Bien sûr, ces réflexions correspondent à ce qui est désirable, mais dans un contexte de forte concentration des pouvoirs entre les mains de l’exécutif, qui comprend les organismes de contrôle, le ministère public et une partie importante du système judiciaire, le gouvernement se range vers une ligne dure de répression qui, dans le cadre d’une présumée légalité, garantit l’impunité pour une répression excessive et injustifiée. Ainsi, l’uribisme entend préserver à prix de sang et de feu, le maintien des privilèges des grands propriétaires terriens locaux (basés sur la dépossession des terres des paysans), du grand capital et des économies extractives.
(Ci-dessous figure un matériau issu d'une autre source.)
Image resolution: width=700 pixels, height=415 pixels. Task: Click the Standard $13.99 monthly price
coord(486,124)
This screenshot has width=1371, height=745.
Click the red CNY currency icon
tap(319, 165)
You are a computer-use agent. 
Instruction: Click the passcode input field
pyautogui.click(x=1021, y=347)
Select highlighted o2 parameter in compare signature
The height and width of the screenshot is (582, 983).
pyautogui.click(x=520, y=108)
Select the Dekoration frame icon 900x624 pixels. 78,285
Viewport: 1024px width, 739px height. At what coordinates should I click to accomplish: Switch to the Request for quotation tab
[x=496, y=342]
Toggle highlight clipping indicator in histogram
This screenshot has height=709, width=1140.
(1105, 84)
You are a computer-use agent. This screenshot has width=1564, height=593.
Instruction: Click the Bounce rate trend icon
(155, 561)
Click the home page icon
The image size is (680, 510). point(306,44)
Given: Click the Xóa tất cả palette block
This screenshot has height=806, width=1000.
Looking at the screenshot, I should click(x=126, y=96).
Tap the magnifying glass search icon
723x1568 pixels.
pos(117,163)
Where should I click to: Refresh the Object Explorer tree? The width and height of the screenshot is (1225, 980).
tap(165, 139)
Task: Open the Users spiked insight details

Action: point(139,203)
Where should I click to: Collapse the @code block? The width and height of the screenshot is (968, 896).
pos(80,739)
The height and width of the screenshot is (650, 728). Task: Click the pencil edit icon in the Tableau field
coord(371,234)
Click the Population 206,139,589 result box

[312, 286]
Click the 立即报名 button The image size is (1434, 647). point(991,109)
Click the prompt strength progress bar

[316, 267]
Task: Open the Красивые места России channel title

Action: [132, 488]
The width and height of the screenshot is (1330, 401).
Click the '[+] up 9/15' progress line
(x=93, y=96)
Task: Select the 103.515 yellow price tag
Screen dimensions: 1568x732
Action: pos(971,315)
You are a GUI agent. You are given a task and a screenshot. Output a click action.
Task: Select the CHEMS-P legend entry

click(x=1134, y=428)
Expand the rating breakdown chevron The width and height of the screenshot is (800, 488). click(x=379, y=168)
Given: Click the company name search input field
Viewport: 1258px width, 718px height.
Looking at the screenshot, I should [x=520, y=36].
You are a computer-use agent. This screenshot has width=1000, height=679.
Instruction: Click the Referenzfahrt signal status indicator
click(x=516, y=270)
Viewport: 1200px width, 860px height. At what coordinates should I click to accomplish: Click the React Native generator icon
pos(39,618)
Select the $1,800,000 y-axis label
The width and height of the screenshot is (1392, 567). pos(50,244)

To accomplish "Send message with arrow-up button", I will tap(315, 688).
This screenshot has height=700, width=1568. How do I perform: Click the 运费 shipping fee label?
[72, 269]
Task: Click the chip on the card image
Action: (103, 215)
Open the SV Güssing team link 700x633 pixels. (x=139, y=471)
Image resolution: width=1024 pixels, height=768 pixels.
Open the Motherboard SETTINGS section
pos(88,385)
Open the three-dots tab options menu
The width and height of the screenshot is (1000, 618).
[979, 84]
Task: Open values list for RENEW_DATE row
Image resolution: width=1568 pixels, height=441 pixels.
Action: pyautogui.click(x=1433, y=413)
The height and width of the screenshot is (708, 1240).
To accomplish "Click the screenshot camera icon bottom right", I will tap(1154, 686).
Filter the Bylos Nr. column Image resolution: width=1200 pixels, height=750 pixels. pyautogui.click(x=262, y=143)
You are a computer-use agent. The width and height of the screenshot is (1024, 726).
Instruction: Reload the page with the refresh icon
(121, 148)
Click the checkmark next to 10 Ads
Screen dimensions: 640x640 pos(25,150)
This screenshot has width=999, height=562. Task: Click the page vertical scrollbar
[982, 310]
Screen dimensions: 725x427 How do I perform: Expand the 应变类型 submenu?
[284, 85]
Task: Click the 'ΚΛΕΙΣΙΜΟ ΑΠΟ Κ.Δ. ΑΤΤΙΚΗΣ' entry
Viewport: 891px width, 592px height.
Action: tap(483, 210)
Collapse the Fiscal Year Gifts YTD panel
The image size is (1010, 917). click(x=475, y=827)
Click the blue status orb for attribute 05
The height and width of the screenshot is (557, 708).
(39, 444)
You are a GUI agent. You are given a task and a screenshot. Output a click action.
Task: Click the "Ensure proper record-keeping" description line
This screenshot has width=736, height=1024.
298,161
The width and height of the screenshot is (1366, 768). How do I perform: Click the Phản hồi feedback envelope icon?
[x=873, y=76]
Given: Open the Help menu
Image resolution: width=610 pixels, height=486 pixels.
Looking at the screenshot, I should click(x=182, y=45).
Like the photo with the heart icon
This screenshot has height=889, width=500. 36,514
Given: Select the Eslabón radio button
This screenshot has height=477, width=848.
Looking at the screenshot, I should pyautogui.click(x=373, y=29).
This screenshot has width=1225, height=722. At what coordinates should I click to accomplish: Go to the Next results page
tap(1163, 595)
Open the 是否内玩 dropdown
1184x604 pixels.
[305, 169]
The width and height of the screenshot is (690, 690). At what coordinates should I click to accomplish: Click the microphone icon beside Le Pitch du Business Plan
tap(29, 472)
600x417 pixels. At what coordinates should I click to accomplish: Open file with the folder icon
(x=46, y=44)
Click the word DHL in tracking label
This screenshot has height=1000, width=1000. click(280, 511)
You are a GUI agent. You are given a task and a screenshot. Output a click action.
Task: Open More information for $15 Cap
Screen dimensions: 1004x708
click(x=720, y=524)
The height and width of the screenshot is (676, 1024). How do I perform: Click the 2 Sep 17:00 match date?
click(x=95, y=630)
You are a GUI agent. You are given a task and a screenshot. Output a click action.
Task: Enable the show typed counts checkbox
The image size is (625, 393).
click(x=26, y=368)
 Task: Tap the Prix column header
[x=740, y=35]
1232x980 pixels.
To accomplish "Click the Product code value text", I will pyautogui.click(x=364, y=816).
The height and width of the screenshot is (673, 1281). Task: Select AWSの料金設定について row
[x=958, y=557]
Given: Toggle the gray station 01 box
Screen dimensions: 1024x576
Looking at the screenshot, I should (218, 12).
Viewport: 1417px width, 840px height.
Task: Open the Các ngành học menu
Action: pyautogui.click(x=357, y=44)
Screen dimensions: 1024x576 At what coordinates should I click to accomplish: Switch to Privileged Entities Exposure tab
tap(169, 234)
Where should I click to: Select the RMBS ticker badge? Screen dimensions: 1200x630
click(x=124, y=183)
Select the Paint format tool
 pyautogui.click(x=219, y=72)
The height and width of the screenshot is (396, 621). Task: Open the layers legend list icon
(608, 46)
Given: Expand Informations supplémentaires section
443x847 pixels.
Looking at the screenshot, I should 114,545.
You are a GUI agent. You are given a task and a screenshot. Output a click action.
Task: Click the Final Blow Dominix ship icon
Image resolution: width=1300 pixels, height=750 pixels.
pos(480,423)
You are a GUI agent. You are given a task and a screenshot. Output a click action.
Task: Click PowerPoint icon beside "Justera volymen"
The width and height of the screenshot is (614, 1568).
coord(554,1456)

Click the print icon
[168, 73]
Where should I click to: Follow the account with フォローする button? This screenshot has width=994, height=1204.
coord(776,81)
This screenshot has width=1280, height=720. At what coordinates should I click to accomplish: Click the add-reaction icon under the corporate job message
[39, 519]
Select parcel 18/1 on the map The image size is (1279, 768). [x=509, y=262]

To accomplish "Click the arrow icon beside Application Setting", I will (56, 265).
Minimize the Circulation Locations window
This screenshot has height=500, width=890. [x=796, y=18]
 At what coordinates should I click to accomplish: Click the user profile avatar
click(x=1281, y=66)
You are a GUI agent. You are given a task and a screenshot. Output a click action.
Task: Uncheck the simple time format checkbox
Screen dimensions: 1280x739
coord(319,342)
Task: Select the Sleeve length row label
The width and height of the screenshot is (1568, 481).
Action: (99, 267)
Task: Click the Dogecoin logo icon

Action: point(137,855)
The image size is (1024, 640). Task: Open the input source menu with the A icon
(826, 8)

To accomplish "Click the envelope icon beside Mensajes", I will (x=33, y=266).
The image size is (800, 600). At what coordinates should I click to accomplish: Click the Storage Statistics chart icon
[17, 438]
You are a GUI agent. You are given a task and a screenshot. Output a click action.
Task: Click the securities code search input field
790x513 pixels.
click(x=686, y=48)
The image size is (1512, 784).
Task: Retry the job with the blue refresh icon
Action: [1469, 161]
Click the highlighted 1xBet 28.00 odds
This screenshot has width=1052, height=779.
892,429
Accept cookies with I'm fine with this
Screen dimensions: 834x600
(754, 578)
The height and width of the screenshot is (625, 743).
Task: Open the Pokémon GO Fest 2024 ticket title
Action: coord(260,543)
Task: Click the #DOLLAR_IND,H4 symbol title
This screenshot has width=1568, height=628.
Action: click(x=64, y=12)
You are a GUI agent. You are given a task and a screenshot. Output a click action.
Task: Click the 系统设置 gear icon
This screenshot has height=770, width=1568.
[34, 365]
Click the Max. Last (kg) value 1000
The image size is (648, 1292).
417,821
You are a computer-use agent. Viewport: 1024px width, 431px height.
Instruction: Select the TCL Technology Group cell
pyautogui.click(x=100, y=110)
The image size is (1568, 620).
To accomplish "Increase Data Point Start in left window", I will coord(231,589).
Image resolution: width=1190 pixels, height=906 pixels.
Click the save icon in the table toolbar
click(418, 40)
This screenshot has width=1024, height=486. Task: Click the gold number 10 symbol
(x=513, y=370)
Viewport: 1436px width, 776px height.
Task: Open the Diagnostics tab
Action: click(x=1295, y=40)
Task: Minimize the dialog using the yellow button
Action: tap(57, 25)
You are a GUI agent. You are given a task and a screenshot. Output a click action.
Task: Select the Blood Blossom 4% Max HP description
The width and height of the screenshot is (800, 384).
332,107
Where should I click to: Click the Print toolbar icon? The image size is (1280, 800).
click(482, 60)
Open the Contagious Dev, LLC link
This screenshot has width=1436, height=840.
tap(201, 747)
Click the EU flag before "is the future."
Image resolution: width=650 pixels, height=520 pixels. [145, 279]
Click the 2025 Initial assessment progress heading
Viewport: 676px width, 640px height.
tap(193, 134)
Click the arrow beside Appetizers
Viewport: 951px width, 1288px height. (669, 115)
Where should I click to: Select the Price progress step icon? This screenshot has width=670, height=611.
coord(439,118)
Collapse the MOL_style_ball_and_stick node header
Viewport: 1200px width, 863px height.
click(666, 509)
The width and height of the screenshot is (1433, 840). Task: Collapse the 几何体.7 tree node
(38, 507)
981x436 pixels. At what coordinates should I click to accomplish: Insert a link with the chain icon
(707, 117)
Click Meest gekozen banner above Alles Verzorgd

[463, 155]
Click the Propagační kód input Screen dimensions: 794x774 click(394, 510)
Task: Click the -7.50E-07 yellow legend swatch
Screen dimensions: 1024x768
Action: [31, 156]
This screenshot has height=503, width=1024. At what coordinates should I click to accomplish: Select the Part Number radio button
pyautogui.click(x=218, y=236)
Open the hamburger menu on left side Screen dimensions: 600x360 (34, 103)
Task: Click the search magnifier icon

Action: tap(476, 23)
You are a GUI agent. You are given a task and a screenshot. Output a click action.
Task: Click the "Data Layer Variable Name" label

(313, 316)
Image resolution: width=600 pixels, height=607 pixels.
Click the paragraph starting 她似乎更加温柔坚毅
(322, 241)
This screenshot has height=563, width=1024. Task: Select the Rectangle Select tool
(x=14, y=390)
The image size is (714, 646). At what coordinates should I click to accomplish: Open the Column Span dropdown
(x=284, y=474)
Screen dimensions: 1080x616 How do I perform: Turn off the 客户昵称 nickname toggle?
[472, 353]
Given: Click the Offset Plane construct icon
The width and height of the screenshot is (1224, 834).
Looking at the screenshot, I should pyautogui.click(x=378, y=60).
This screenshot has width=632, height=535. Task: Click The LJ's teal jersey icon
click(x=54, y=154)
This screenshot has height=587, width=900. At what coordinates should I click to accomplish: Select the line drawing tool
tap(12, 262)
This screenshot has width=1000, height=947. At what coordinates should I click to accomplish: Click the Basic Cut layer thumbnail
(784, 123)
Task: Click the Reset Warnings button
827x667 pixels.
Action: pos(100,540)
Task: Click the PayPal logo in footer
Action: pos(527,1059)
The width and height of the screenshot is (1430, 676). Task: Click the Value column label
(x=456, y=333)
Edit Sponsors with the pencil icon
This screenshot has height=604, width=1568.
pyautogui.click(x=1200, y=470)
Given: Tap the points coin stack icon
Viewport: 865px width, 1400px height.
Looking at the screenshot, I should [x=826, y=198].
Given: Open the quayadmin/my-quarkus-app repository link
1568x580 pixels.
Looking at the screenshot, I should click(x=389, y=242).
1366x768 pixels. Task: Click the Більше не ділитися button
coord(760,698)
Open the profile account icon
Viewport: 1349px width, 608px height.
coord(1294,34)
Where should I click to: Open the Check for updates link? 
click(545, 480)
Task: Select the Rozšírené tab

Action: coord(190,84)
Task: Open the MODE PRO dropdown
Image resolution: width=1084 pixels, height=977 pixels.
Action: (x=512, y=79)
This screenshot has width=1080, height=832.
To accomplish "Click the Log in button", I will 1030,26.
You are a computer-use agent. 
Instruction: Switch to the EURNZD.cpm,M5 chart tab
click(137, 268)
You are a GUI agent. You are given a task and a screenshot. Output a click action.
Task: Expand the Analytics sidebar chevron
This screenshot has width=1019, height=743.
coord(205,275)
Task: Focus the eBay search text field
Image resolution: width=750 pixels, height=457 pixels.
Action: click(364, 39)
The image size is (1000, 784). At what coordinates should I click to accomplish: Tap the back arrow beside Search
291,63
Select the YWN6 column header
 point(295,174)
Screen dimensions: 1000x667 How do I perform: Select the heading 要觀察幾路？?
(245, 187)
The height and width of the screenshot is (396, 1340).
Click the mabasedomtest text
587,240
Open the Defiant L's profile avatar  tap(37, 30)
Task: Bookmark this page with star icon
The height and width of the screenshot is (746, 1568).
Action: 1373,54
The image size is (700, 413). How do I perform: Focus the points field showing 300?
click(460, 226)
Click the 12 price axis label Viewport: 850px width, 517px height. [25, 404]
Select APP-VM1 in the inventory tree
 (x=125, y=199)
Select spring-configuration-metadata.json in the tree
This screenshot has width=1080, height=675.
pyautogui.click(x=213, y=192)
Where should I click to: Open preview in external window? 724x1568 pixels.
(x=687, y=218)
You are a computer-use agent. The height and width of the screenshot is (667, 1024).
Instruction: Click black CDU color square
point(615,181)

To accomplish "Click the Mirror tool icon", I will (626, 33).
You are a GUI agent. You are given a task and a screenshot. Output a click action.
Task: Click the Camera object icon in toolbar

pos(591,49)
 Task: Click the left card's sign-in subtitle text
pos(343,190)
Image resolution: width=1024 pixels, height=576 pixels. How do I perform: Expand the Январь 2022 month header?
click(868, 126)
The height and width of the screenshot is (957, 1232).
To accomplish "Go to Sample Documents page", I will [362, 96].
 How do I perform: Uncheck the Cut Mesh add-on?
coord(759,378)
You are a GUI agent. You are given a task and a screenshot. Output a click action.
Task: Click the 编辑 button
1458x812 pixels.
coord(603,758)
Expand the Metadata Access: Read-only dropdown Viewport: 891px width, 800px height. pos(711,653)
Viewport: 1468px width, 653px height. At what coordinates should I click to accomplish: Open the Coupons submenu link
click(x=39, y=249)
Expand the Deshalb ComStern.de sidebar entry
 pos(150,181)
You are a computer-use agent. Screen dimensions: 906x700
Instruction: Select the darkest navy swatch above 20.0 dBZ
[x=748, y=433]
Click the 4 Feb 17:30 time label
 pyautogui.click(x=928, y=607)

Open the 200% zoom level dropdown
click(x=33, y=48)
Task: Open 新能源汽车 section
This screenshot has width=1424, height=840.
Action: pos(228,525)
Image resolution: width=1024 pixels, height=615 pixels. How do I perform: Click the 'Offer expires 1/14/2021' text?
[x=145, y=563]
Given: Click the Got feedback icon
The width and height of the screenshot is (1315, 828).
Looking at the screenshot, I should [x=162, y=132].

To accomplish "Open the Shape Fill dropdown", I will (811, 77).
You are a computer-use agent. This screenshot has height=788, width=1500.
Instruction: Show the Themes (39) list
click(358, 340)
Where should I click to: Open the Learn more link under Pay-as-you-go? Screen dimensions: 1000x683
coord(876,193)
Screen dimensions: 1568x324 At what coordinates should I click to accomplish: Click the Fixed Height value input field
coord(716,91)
La militarisation des villes sous couvert de la figure juridique de l’assistance militaire, la remise en cause et l’attaque systématique de l’avancement des dialogues au niveau local, ainsi qu’une nouvelle offensive diplomatique et médiatique dans laquelle les personnes qui protestent sont accusées de « terrorisme de faible intensité » et font l’objet d’une persécution judiciaire impitoyable, témoignent de cette tendance. Le cri des jeunes des quartiers les plus pauvres de Cali, Popayán, Pereira : “ils (le gouvernement) sont en train de nous tuer, ils sont en train de nous faire disparaître ”, continue de secouer la diaspora des Colombiens dans le monde et la communauté internationale.